Lo que nos dice la Reina Roja sobre el emprendimiento
La Reina Roja es un personaje ficticio de la novela de fantasía de 1871 de Lewis Carroll A través del espejo. Su frase más citada es aquella que dice:
Aquí, como ves, hace falta correr todo cuanto una pueda para permanecer en el mismo sitio.
A propósito de este personaje, Jerry Neumann escribe un fantástico ensayo sobre la supuesta ciencia del emprendimiento: “We Have Learned Nothing”. Un entorno Red Queen, según el autor, es aquel en el que todos los actores deben mejorar constantemente no para ganar ventaja, sino simplemente para no quedarse atrás, porque sus competidores también están mejorando al mismo tiempo. En un entorno Red Queen, la mayoría de las metodologías startup no te hacen ganar: apenas evitan que te quedes atrás.
Durante años se nos ha vendido que emprender era ya casi una ciencia: lean startup, MVP, customer discovery, pivotar rápido. Mucho método. Mucha liturgia. Mucha seguridad prestada. El ensayo plantea una duda incómoda: quizá no hemos aprendido casi nada que aumente de forma clara las probabilidades de éxito de una startup. No porque pensar, medir o escuchar al cliente sea inútil. Sino porque hemos confundido prácticas razonables con una supuesta ciencia del éxito.
Y ahí entra la Reina Roja: en entornos competitivos hay que correr cada vez más solo para seguir en el mismo sitio. No para ganar, sino para no quedarse atrás. Eso cambia bastante la lectura de muchas metodologías startup. No siempre son una ventaja. Muchas veces son simplemente el ticket de entrada.

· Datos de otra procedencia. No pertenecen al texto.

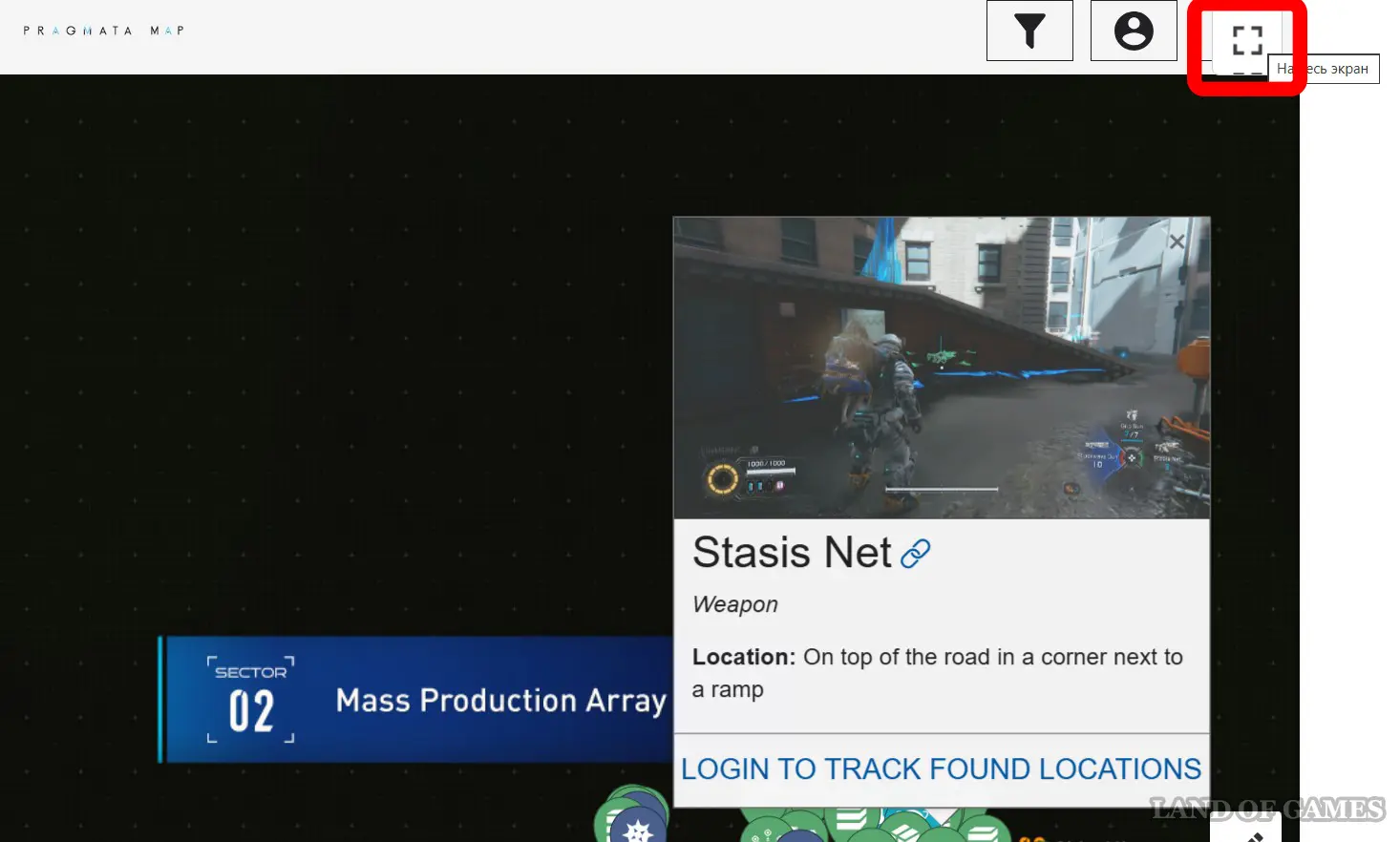Copy the Stasis Net permalink chain icon
The width and height of the screenshot is (1400, 842).
click(915, 554)
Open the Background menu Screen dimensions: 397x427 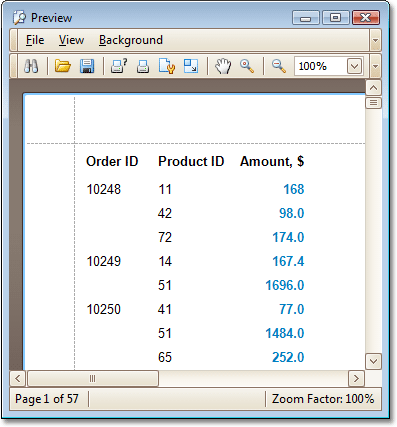(131, 40)
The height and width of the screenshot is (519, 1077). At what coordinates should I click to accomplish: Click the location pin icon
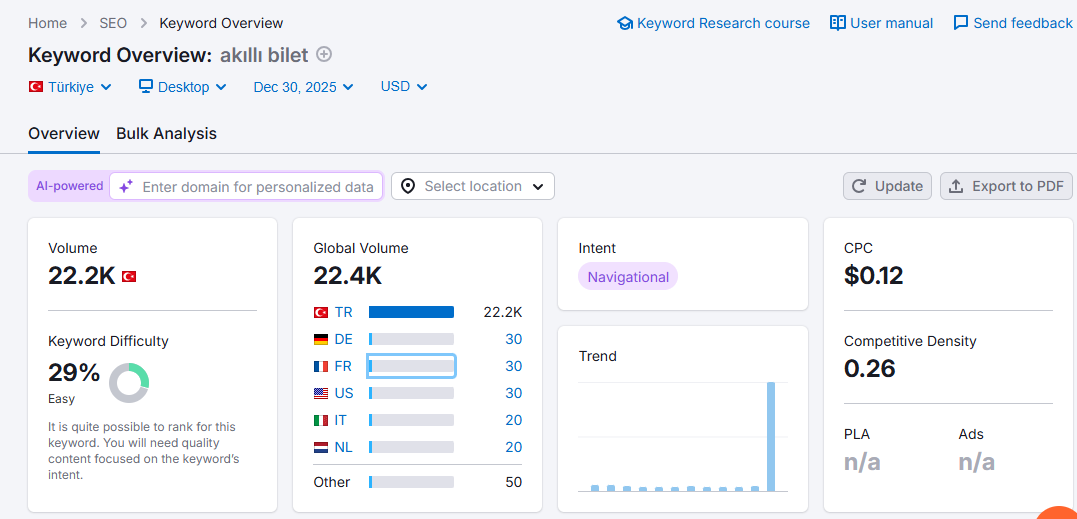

Si todos hacen customer discovery, todos lanzan MVP y todos iteran con el mismo manual, la ventaja desaparece. Lo que ayer diferenciaba, hoy estandariza. Ese es el problema de fondo: una receta solo produce ventaja mientras no se convierte en doctrina colectiva. Por eso el éxito no puede reducirse a seguir bien un marco metodológico. En mercados competitivos, ganar exige hacer algo valioso que otros no estén haciendo todavía.
La crítica del artículo va también contra la industria de los gurús startup: demasiadas historias retrospectivas convertidas en leyes, demasiada jerga técnica con más apariencia de ciencia que ciencia real. Una ciencia predice. Un catecismo repite. Y el ecosistema startup ha producido bastante más de lo segundo que de lo primero.
La lección útil, según el autor, no es abandonar el método. Es no idolatrarlo. El método puede evitar errores básicos, pero no reemplaza la diferencia real. La Reina Roja lo resume de forma brutal: cuando todos aprenden la misma receta, esa receta deja de ser estrategia. Pasa a ser mera supervivencia. Y en ese punto, lo que muchos venden como ventaja ya no es ventaja. Es solo la cuota mínima para seguir en la carrera. Tal vez no hemos aprendido a fabricar startups ganadoras, sino que solo hemos aprendido a racionalizar mejor por qué casi todas siguen fracasando.